I am using the “WHOLE CORTEX & HIPPOCAMPUS - 10X GENOMICS (2020) WITH 10X-SMART-SEQ TAXONOMY (2020)” dataset, and I’m wanting to look at how certain genes are expressed in different clusters, regions, and subclasses, and their co-expression.
In the full dataset, there is a matrix.csv
file which contains raw UMI counts for all cells and all genes, and there is a trimmed_means.csv
file which shows normalized mean expression of all genes in all 378 clusters. I would like to look at normalized mean expression and variance (e.g., standard deviation, standard error of the mean) for not just clusters, but also subclasses and regions.
Looking at the documentation and the Transcriptomics Explorer, it seems that the trimmed_means.csv
file is calculated by taking all cells in a cluster, and for each gene, removing the top 25% and bottom 25% of the data, and taking the log2(CPM + 1) of the data, and I assume taking the mean of these values?

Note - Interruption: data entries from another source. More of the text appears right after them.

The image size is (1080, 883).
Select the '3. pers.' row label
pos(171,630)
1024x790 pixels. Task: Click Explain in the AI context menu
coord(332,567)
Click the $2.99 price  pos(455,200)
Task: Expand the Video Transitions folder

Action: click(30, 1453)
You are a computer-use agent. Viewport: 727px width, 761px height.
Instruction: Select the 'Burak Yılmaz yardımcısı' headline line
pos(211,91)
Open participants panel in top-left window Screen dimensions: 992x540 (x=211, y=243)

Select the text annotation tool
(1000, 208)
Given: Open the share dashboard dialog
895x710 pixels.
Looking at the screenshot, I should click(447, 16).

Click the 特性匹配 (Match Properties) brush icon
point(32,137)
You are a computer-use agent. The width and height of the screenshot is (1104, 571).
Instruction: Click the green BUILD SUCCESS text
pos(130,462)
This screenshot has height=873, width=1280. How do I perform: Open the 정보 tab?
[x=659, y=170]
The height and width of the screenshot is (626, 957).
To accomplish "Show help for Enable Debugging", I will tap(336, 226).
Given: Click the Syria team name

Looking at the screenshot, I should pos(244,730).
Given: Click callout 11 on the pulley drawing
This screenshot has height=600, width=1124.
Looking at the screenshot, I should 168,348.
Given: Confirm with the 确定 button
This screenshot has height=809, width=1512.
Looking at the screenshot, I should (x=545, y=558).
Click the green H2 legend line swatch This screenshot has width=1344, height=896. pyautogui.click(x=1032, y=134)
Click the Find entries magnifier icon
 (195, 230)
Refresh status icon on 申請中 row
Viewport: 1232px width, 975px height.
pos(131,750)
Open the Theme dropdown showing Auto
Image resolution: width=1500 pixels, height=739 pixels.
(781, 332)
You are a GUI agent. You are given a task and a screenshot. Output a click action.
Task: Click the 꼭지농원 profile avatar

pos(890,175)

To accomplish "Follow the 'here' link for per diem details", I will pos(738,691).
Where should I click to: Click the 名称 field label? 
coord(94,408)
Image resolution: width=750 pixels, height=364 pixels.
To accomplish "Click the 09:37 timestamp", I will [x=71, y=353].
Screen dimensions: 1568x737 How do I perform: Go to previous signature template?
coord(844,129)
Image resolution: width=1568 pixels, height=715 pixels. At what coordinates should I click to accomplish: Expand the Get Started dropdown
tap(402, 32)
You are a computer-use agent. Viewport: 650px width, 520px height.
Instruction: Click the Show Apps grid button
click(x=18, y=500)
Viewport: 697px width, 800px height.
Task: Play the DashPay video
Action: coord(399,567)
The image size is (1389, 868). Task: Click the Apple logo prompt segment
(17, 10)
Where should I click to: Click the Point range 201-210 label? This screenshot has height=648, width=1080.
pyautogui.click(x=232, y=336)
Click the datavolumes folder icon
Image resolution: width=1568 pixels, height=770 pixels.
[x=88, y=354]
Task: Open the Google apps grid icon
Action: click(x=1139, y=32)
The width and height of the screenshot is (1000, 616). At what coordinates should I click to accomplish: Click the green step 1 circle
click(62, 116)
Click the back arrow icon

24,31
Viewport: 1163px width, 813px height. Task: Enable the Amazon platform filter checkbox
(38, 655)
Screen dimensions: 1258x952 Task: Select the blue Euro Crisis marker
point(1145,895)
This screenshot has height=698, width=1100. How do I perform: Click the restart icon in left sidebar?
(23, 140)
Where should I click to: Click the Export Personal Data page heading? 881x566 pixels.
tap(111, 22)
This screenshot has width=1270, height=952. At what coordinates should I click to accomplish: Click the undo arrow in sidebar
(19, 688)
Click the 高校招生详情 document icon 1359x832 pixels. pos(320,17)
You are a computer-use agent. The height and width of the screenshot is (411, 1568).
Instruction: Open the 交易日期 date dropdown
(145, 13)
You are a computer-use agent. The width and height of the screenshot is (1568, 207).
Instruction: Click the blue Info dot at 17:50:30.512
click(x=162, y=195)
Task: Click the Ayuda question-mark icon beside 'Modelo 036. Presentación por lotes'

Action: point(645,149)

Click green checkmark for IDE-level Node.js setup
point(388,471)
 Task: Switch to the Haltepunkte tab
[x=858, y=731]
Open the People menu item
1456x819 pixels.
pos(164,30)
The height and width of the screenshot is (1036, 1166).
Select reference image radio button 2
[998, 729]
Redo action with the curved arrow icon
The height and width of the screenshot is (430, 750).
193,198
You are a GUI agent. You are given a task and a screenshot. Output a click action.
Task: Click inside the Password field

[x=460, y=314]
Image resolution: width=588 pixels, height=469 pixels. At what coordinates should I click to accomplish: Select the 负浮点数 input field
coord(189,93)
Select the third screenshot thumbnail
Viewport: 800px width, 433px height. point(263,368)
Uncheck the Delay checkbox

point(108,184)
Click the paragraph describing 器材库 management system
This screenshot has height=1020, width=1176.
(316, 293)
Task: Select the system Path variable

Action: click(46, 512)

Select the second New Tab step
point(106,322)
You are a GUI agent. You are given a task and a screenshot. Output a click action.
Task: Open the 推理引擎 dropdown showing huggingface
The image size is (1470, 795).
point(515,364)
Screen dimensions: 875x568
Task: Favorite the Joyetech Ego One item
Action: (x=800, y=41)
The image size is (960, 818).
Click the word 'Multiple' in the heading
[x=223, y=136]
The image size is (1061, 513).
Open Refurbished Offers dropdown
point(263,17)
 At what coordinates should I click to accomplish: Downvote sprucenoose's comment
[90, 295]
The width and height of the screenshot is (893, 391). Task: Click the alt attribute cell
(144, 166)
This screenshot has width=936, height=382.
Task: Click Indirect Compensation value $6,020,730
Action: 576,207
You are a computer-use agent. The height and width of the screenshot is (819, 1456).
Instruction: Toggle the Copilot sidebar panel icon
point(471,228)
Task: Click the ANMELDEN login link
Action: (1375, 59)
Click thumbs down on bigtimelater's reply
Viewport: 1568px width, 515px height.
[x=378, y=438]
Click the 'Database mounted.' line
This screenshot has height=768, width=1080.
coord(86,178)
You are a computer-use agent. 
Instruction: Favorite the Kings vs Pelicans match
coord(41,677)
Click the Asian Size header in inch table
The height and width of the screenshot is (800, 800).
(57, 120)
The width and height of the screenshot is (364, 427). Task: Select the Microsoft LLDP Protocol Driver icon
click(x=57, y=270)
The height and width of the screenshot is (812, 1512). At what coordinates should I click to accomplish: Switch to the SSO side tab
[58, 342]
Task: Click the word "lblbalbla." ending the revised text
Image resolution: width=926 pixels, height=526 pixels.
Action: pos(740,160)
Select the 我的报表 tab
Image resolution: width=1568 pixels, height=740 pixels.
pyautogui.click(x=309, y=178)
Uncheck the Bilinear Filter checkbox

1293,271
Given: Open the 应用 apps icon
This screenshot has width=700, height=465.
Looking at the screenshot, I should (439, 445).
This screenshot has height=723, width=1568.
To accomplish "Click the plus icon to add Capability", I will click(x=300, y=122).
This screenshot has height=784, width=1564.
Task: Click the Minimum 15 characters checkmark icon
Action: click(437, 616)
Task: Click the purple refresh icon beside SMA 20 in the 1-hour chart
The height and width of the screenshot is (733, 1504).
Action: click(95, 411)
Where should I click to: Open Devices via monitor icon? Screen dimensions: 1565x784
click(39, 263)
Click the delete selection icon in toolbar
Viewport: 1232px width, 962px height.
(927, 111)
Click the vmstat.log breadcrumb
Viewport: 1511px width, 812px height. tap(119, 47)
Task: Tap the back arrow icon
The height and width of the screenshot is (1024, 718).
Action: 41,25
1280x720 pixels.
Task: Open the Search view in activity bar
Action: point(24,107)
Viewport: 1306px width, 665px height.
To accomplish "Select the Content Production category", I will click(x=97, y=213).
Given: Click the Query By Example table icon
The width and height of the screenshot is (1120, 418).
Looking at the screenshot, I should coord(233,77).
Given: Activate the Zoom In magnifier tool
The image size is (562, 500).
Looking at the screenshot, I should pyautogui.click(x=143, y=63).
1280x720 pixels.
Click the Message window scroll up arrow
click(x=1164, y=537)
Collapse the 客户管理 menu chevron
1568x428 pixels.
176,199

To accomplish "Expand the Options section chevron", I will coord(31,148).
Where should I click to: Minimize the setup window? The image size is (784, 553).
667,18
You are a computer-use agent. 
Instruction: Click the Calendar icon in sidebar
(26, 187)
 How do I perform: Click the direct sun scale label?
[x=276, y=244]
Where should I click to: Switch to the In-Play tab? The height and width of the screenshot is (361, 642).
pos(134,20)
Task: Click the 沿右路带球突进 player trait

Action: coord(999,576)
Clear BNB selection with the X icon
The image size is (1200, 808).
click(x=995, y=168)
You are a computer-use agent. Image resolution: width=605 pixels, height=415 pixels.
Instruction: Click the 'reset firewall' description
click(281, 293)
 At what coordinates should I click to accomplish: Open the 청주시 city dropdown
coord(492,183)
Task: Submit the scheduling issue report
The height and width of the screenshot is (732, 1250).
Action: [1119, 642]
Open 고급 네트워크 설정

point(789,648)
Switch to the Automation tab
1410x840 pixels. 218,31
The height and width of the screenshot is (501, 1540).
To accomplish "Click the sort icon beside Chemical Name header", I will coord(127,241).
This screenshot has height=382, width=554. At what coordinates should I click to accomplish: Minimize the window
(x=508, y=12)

I wish there was a normalized_matrix.csv
file, but if I’m going to have to reverse engineer their trimmed_means.csv
process, any help is appreciated.
EDIT: I was able to get closer to the values in trimmed_means.csv
by taking the log2(CPM + 1) of all cells, then excluding the top and bottom 25%, and taking the mean of the remaining values. As an example, for a single cluster and a single gene, the trimmed_means.csv
value is 6.651905, and I’m getting 6.652420762158425.